Travail à faire
1) Dites si chacune des affirmations suivantes concorde avec l’extrait sur le bimétallisme, en répondant par oui ou non et en citant mot pour mot les termes qui tranchent : (a) en deux années seulement, l’Allemagne a enlevé plusieurs centaines de millions en or ; (b) l’hôtel des Monnaies refusait de refondre les vieux thalers allemands ; (c) le régime mixte est qualifié d’étalon boiteux.
2) Reproduisez sans rien changer le passage de l’extrait sur le bimétallisme qui commence à « Malheureusement cette mesure » et se termine à « avili de moitié. ».

Extrait à lire
Malheureusement cette mesure préservatoire fut tardive, et dans l’espace de deux années seulement plusieurs centaines de millions en or nous furent ainsi enlevés par l’Allemagne, en échange de ses vieux thalers dépréciés, que notre hôtel des Monnaies se chargeait benoîtement de refondre et de frapper à notre effigie. C’était comme un bureau de vente à guichets ouverts, où l’étranger venait acheter notre or à moitié prix. Aussitôt que la liberté de la frappe serait rétablie chez nous, le même fait se reproduirait infailliblement ; les espèces d’or quitteraient de nouveau notre territoire et seraient remplacées par l’argent avili de moitié.

On semble ainsi réduit à l’alternative suivante : ou bien, pour maintenir le rapport fixe, sans en subir les conséquences désastreuses, il faut abolir la liberté de la frappe, autrement dit effacer définitivement de notre système le caractère essentiel du bimétallisme régulier, et s’en tenir au régime mixte, qualifié d’étalon boiteux ; ou bien, pour recouvrer la frappe libre, c’est-à-dire la condition primordiale du bimétallisme sincère, on doit renoncer à tout rapport fixe entre les deux monnaies métalliques.

Matériel
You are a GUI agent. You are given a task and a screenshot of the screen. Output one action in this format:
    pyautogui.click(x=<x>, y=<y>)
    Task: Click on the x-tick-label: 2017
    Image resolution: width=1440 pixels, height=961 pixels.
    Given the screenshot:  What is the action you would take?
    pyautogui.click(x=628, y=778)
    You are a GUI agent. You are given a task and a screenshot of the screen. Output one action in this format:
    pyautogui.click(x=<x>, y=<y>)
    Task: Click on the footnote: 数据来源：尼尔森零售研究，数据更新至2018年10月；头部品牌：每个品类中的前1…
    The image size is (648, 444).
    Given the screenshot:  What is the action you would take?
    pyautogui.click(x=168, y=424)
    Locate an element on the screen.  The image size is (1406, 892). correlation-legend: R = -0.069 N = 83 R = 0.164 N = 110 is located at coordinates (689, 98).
--
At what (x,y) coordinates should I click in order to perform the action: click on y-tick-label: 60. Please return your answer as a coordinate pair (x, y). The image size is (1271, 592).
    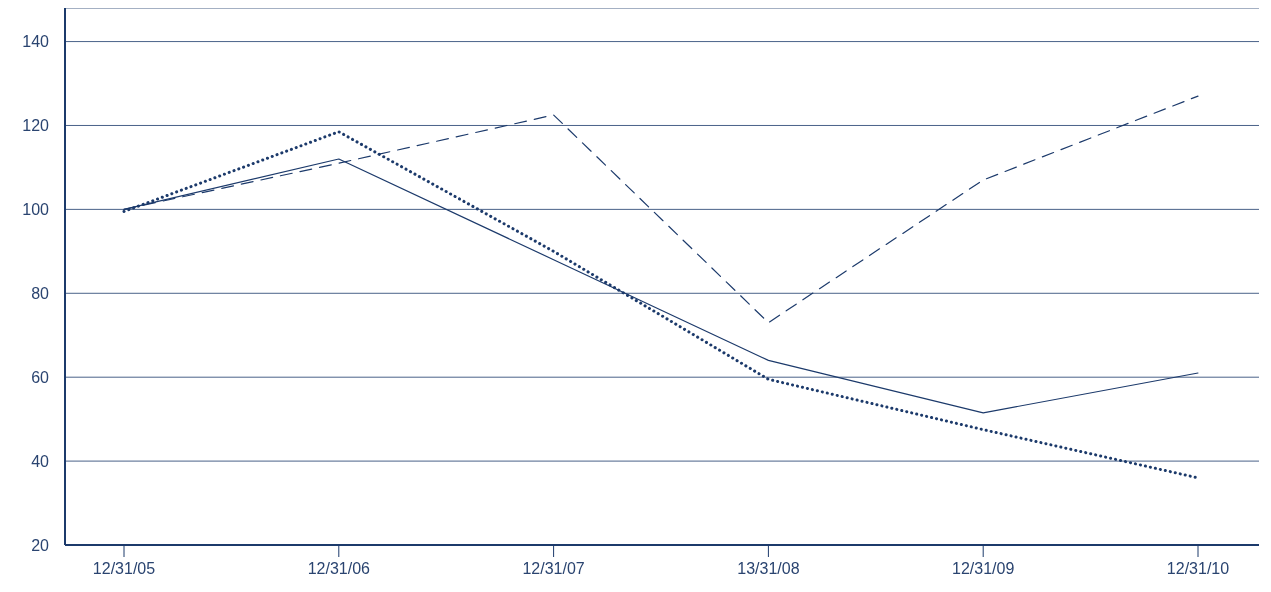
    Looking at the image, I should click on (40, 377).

Réponses rédigées
1)
(a) Oui : « dans l’espace de deux années seulement plusieurs centaines de millions en or nous furent ainsi enlevés par l’Allemagne ».
(b) Non : « que notre hôtel des Monnaies se chargeait benoîtement de refondre et de frapper à notre effigie ».
(c) Oui : « s’en tenir au régime mixte, qualifié d’étalon boiteux ».

2)
Malheureusement cette mesure préservatoire fut tardive, et dans l’espace de deux années seulement plusieurs centaines de millions en or nous furent ainsi enlevés par l’Allemagne, en échange de ses vieux thalers dépréciés, que notre hôtel des Monnaies se chargeait benoîtement de refondre et de frapper à notre effigie. C’était comme un bureau de vente à guichets ouverts, où l’étranger venait acheter notre or à moitié prix. Aussitôt que la liberté de la frappe serait rétablie chez nous, le même fait se reproduirait infailliblement ; les espèces d’or quitteraient de nouveau notre territoire et seraient remplacées par l’argent avili de moitié.